→ **Input for this task**:
- Opening Delimiter -

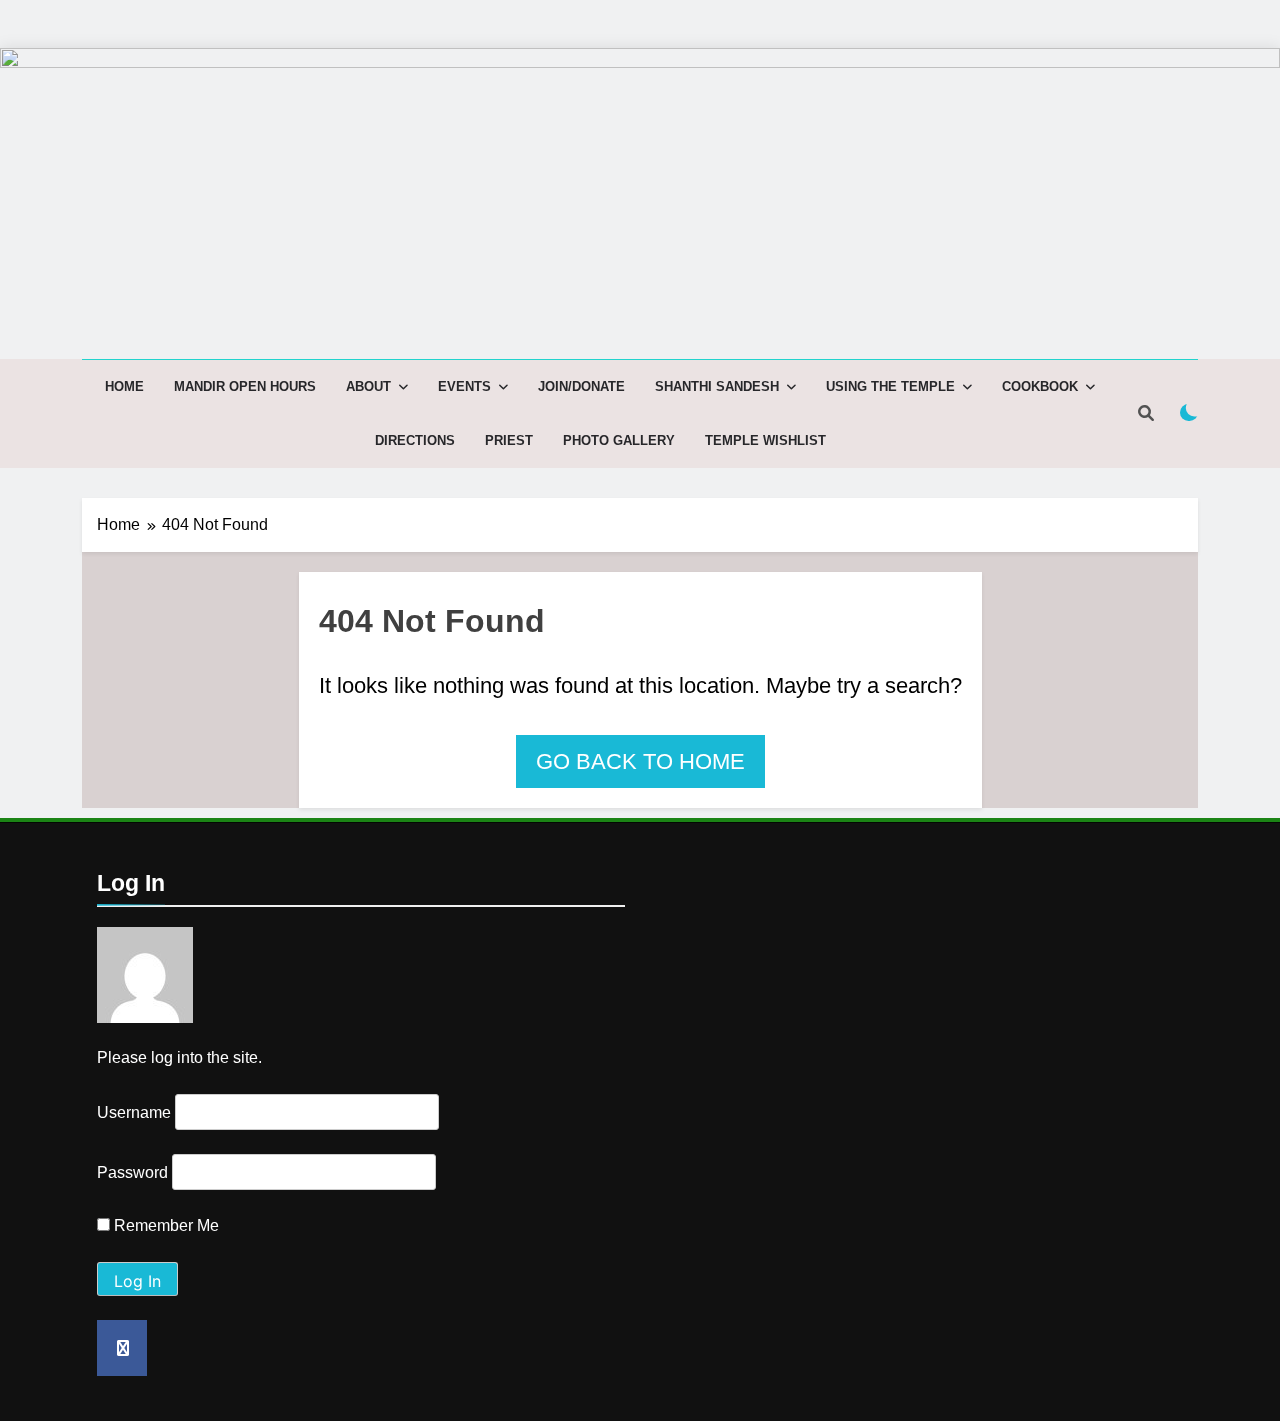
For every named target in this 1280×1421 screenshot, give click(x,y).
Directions (415, 440)
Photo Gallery (619, 440)
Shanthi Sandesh (717, 386)
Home (124, 386)
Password (132, 1172)
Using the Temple (890, 386)
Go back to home (640, 761)
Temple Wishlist (765, 440)
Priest (509, 440)
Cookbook (1040, 386)
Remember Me (164, 1225)
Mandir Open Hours (245, 386)
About (368, 386)
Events (464, 386)
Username (134, 1112)
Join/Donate (581, 386)
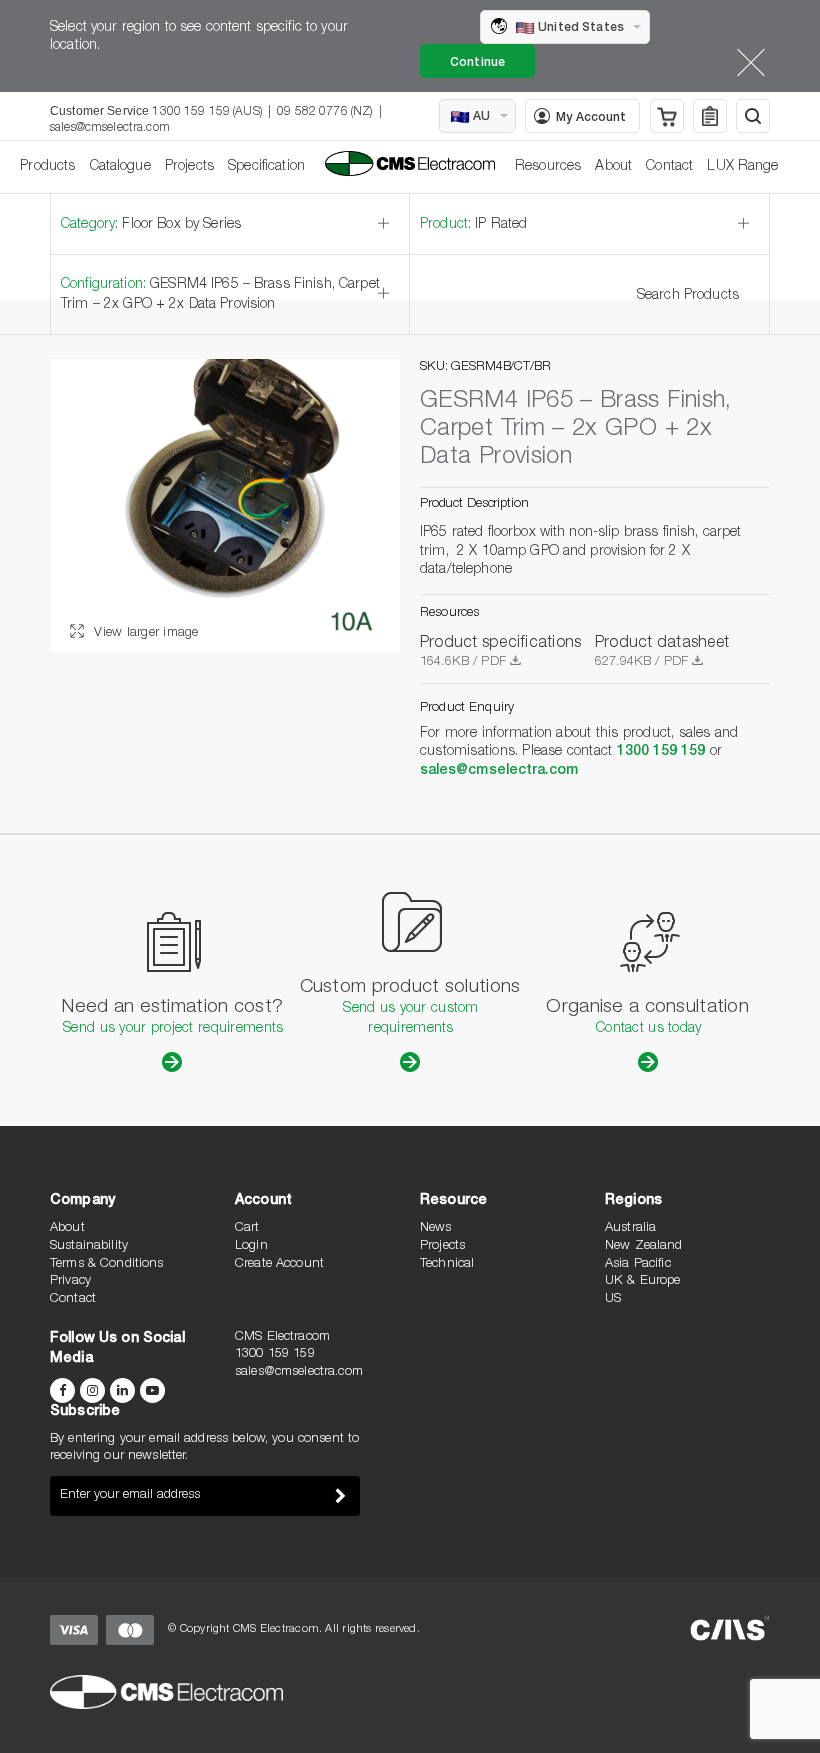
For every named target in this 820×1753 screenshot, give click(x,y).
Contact (669, 167)
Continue (477, 63)
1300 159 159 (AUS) (207, 112)
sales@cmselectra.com (110, 128)
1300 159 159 (661, 752)
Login (251, 1246)
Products (47, 167)
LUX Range (742, 167)
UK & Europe (643, 1281)
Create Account (279, 1264)
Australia (630, 1228)
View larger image (144, 633)
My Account (591, 118)
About (613, 167)
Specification (266, 167)
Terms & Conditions (107, 1264)
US (613, 1299)
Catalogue (120, 167)
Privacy (70, 1281)
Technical (447, 1264)
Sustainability (89, 1246)
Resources (548, 167)
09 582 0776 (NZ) (324, 112)
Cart (247, 1228)
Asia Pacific (638, 1264)
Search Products (688, 296)
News (436, 1228)
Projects (189, 167)
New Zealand (644, 1246)
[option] (225, 505)
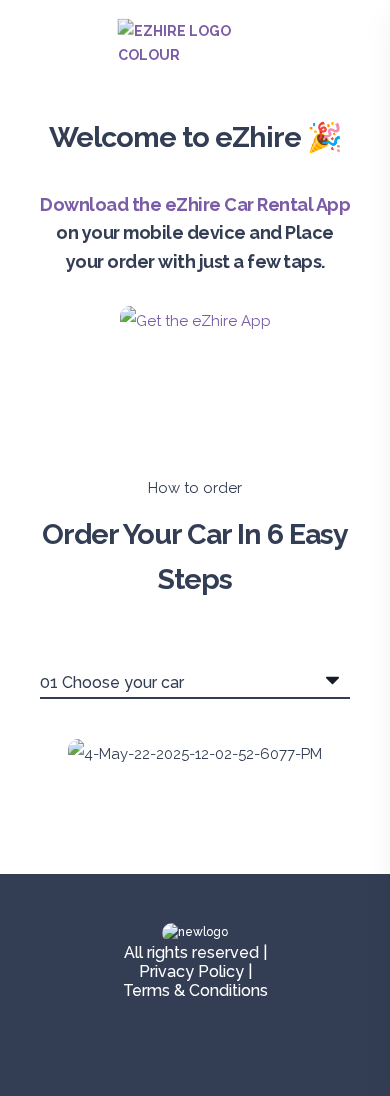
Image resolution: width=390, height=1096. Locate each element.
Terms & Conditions (195, 990)
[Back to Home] (195, 55)
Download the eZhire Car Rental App (195, 204)
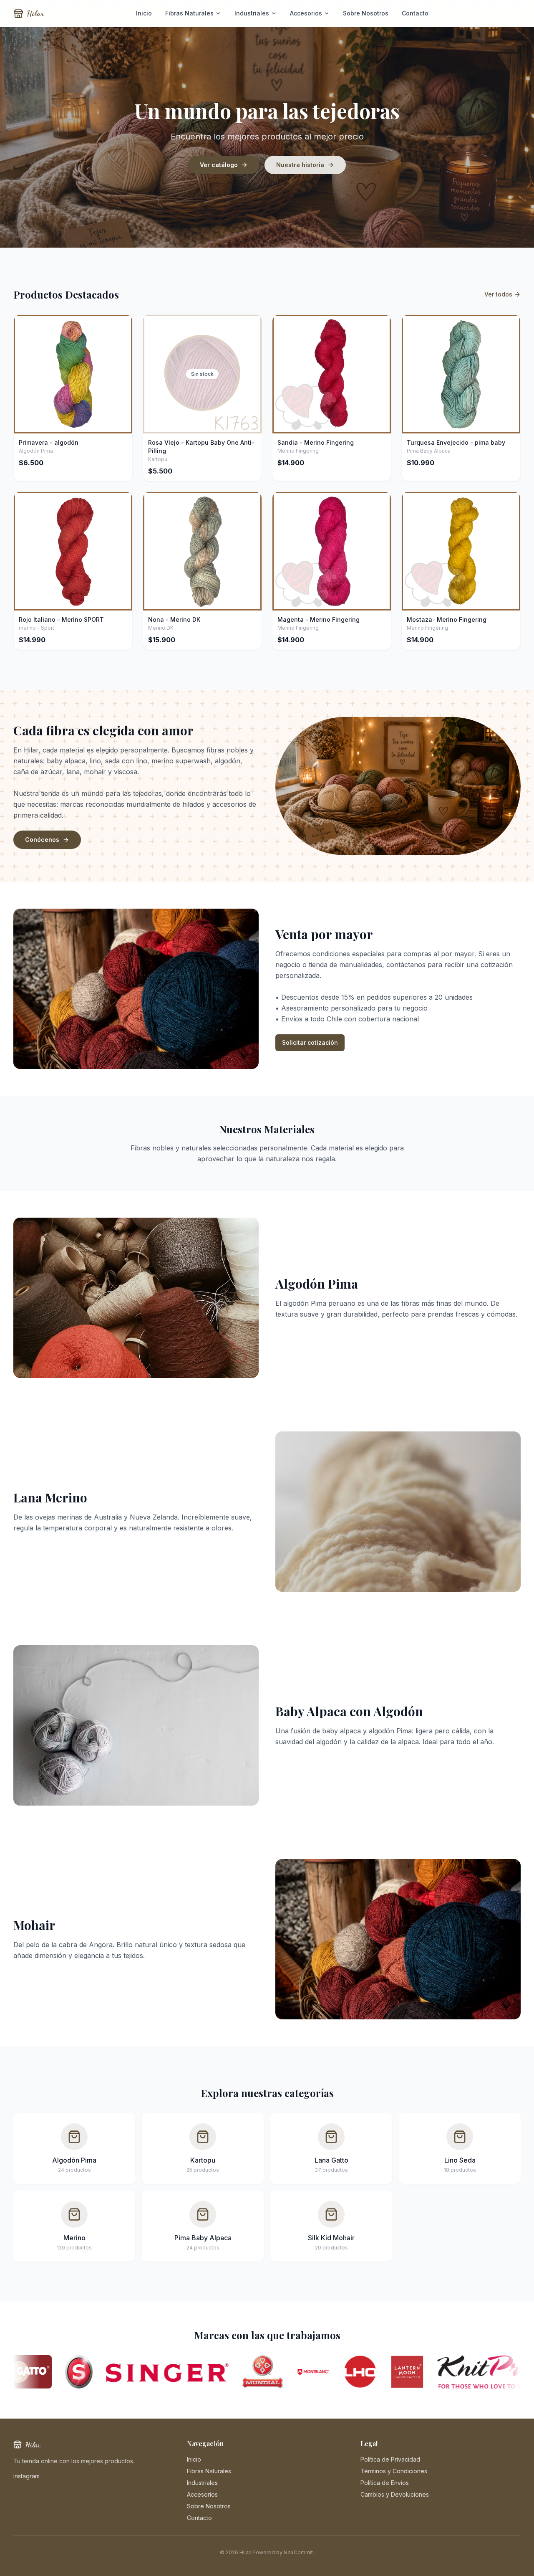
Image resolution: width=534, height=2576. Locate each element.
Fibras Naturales (189, 13)
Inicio (144, 13)
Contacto (415, 13)
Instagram (26, 2476)
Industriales (251, 13)
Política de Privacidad (390, 2459)
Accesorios (306, 13)
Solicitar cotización (310, 1042)
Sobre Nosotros (365, 13)
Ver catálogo (219, 164)
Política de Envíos (384, 2482)
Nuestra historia (300, 164)
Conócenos (42, 839)
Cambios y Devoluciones (394, 2494)
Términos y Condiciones (393, 2471)
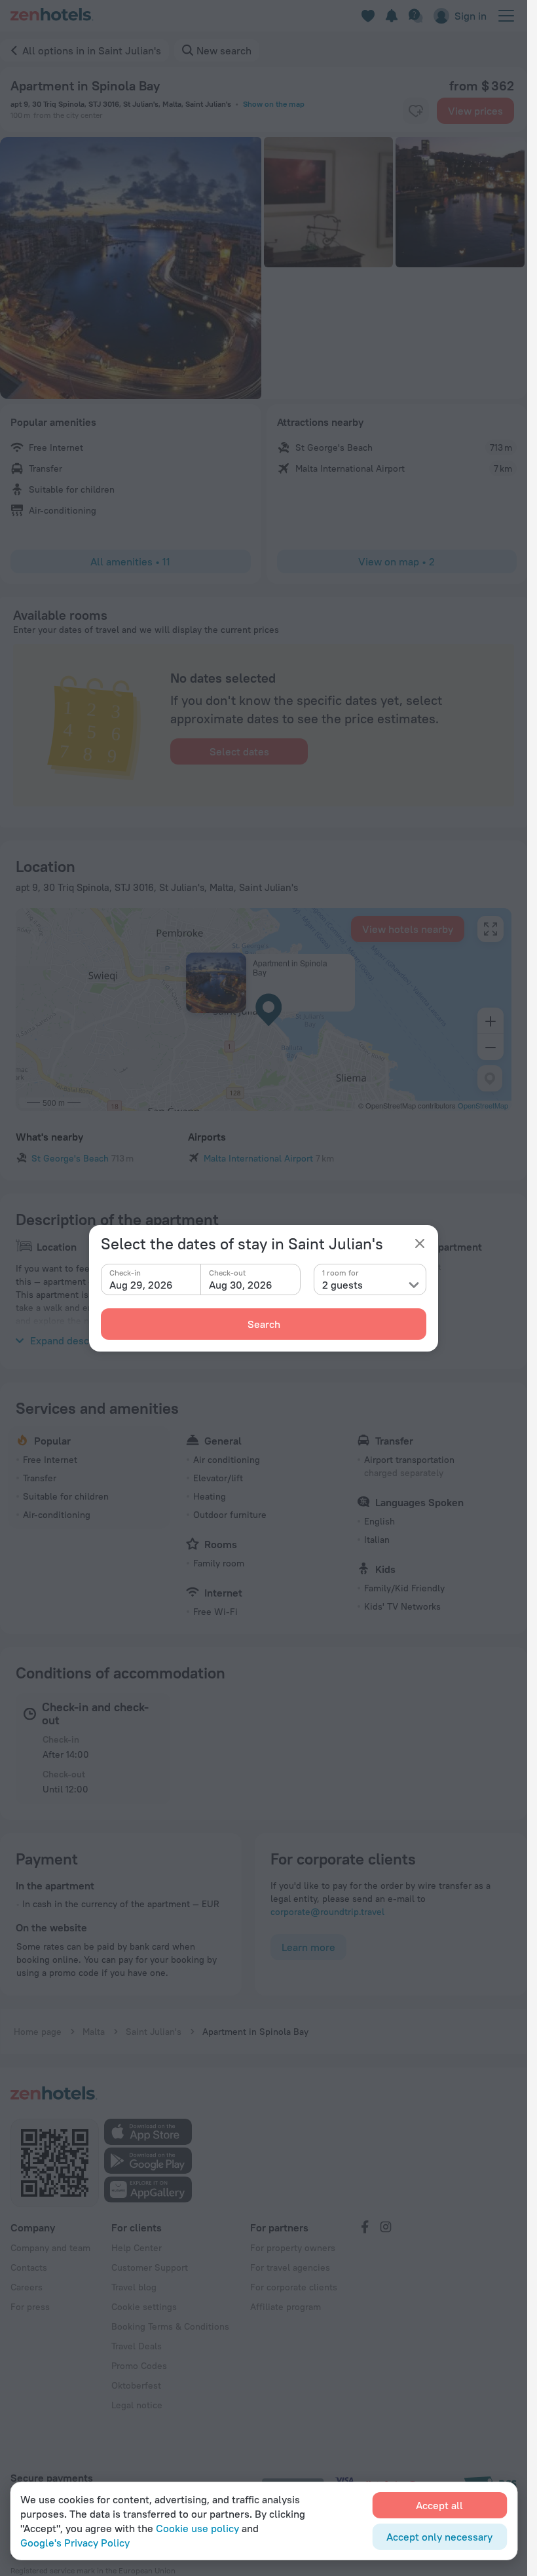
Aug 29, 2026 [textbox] (141, 1284)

- Closing Delimiter -

→ **Problem to solve**:
Please copy out the entries above exactly as they appear, but skip their images.

→ **Response to this exercise**:
For every named target in this 1280×1421 screenshot, give click(x,y).
Directions (415, 440)
Photo Gallery (619, 440)
Shanthi Sandesh (717, 386)
Home (124, 386)
Password (132, 1172)
Using the Temple (890, 386)
Go back to home (640, 761)
Temple Wishlist (765, 440)
Priest (509, 440)
Cookbook (1040, 386)
Remember Me (164, 1225)
Mandir Open Hours (245, 386)
About (368, 386)
Events (464, 386)
Username (134, 1112)
Join/Donate (581, 386)
For every named target in this 820×1753 screenshot, give click(x,y).
Contact (669, 167)
Continue (477, 63)
1300 159 159 (AUS) (207, 112)
sales@cmselectra.com (110, 128)
1300 159 159 (661, 752)
Login (251, 1246)
Products (47, 167)
LUX Range (742, 167)
UK & Europe (643, 1281)
Create Account (279, 1264)
Australia (630, 1228)
View larger image (144, 633)
My Account (591, 118)
About (613, 167)
Specification (266, 167)
Terms & Conditions (107, 1264)
US (613, 1299)
Catalogue (120, 167)
Privacy (70, 1281)
Technical (447, 1264)
Sustainability (89, 1246)
Resources (548, 167)
09 582 0776 (NZ) (324, 112)
Cart (247, 1228)
Asia Pacific (638, 1264)
Search Products (688, 296)
News (436, 1228)
Projects (189, 167)
New Zealand (644, 1246)
[option] (225, 505)
Image resolution: width=390, height=1096. Locate each element.
Terms & Conditions (195, 990)
[Back to Home] (195, 55)
Download the eZhire Car Rental App (195, 204)
Image resolution: width=534, height=2576. Locate each element.
Fibras Naturales (189, 13)
Inicio (144, 13)
Contacto (415, 13)
Instagram (26, 2476)
Industriales (251, 13)
Política de Privacidad (390, 2459)
Accesorios (306, 13)
Solicitar cotización (310, 1042)
Sobre Nosotros (365, 13)
Ver catálogo (219, 164)
Política de Envíos (384, 2482)
Nuestra historia (300, 164)
Conócenos (42, 839)
Cambios y Devoluciones (394, 2494)
Términos y Condiciones (393, 2471)
Aug 29, 2026 [textbox] (141, 1284)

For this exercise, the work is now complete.